そんなゲルグスを見て、信康はクスクスと楽しそうに笑う。一方でセクハラ紛いの質問をする信康に、フラムヴェルとアンヌエットが半眼視して睨み付けた。フラムヴェルも同じ質問をされているので、目力が強かった。
「すまんすまん。まぁお前も魅力的な女だから、遂な」
「全く・・・あの時があるからって、わたくしを馬鹿にして・・・」
「馬鹿にしちゃいないって。あの時の事はもう誰も気にしていないし、お前が気にする必要も無いから・・・それでも何か思う所があるなら、戦場で活躍して汚名返上すれば良いだけだろう? お前の実力なら、造作も無い筈だ。違うか? 『烈火』殿?」
信康がそうフォローすると、直ぐに立ち直るゲルグス。
「そ、その通りですわ。見ていなさい。わたくしの活躍をっ! 見事に汚名返上してあげますわ!」
ゲルグスはそう言って時計を見ると、慌てた様子で食事を掻き込む様にに食べる。そして食べ終わると、「ではわたくしは出陣準備が有りますので、失礼致しますわ。それなりに楽しい一時でした。ありがとうございました」と言って優雅に一礼してから、席を立って食堂を出て行った。

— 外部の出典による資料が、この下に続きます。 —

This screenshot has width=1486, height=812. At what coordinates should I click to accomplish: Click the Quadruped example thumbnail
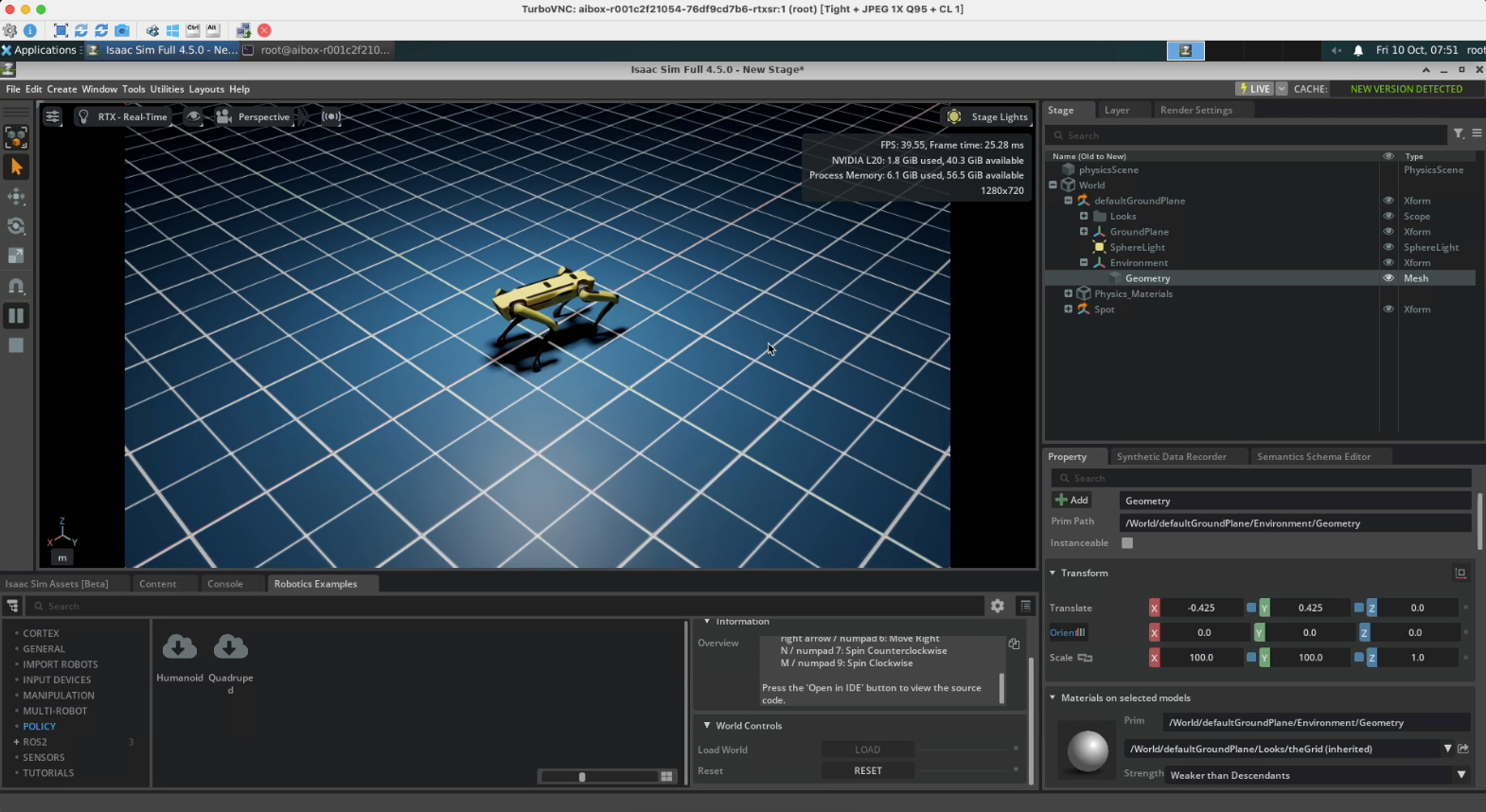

「・・・・・・・何というか、やはり面白い奴だったな」
信康は料理と一緒に頼んだカフェを優雅に飲みながら、ゲルグスをそう評した。
「私はどちらかと言うと、ゲルグスを思う様に操るあんたの方が恐ろしいわよ」
「あたしもそう思うぜ」
フラムヴェルとアンヌエットは、信康を見ながらそう言う。
「そうか?」
信康は言っている意味が分からず首を傾げたが、フラムヴェル達は頷いた。
「それよりも、あたし達も早く食べ終えようぜ。出陣が遅れる」
「おっと、そうだった」
「そうね。早く食べましょうか」
信康達もゲルグスを見倣って、急いで食事を再開した。
朝食を食べ終えた信康達は、食堂の前で別れた。
その際にフラムヴェルが「これで借りは返したからなっ」と言って、逃げる様にその場を後にした。

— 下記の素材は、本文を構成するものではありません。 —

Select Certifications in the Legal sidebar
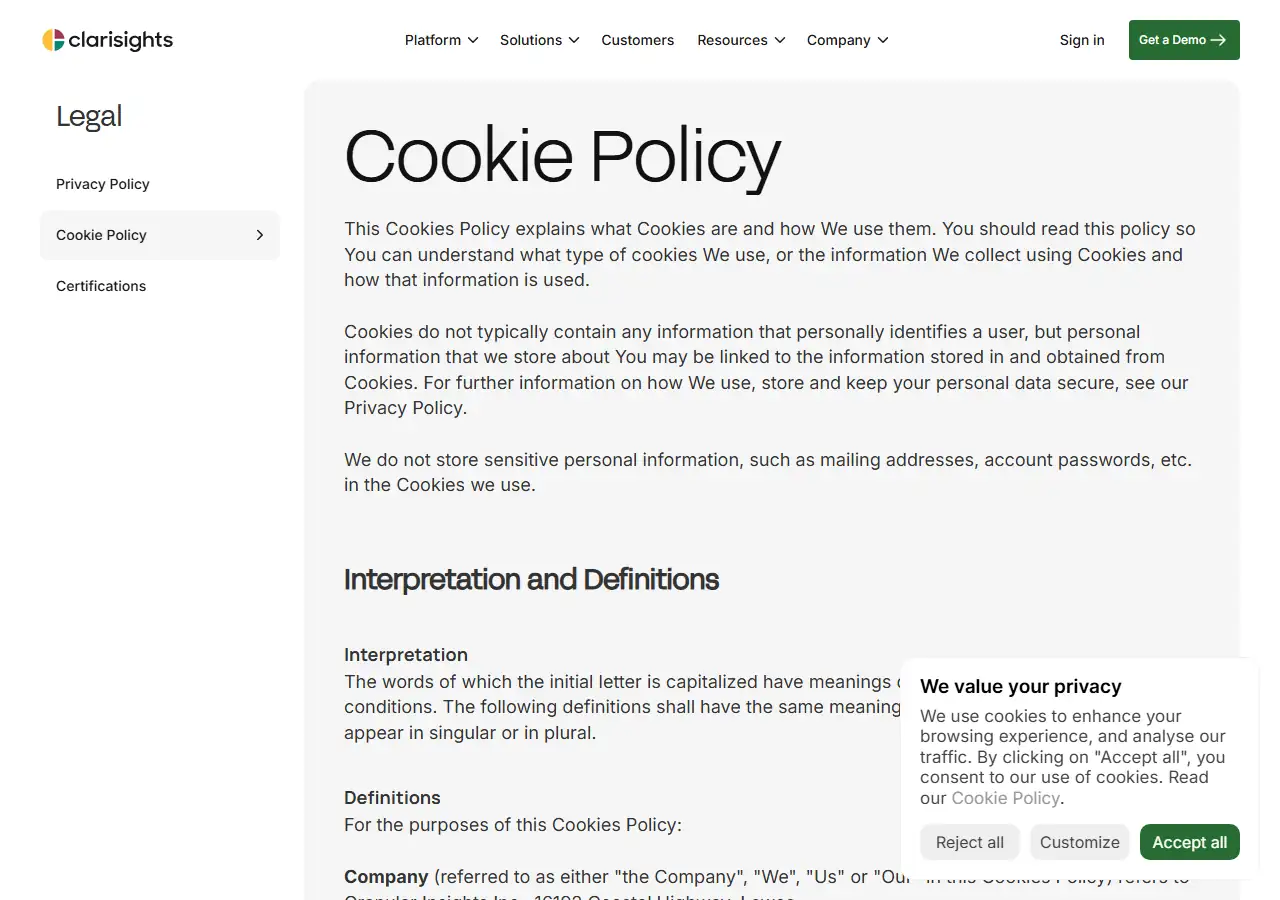The width and height of the screenshot is (1280, 900). pos(101,286)
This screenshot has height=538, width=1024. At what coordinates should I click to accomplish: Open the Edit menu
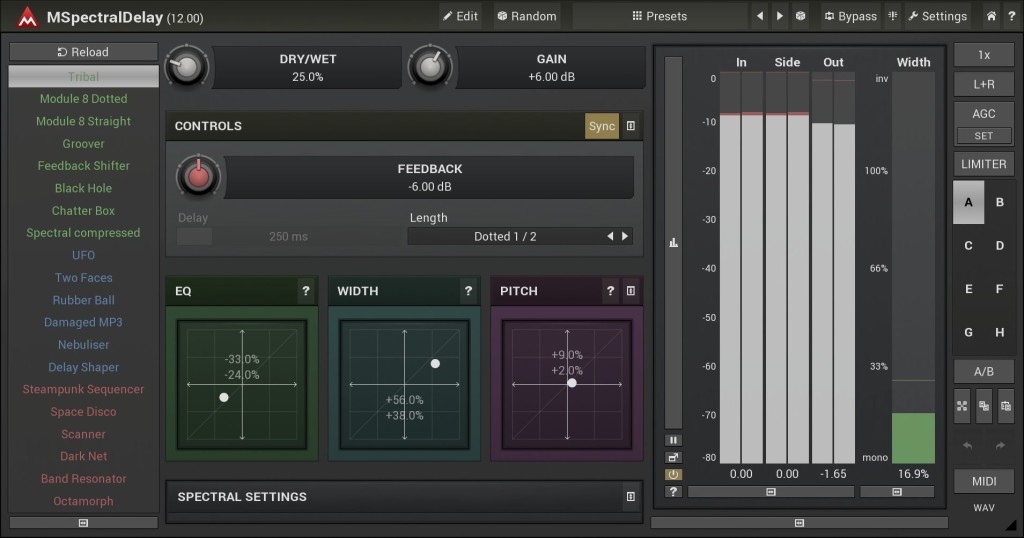[459, 16]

アンヌエットは肩を竦めて、フラムヴェルの後を追った。
そして信康は自分が所属する、傭兵部隊が集結する場所に向かう。
其処に着くと既に、傭兵部隊の大半が集まっていた。
信康は急いで、ヘルムートの下に行く。
「総隊長、申し訳ない。遅くなりました」
「おう、来たか。まだ出撃時間じゃあないから、まぁ大丈夫だ」
「そうか。ところで、まだ小隊長で来てないのは?」
「ええっと、確か・・・ティファとカインとリカルドだな」
「その三人が来れば、出撃するんですか?」
「そうだ。だが傭兵部隊だけでは、兵力が少ない。だから他の軍団の部隊と一緒に行動して、村に向かって貰うぞ」
「了解」
「ああ、ノブヤス。お前の隊は第四と第五騎士団の部隊と、一緒に行動して貰うからな」
「了解した」
そう言った信康だが、背筋に何故か言葉では表現出来ない悪寒が走った。
意味が分からず、首を傾げる信康。
その意味を考えるのは後にして、まだ遅れているリカルド達が来るまで待つ事にした信康。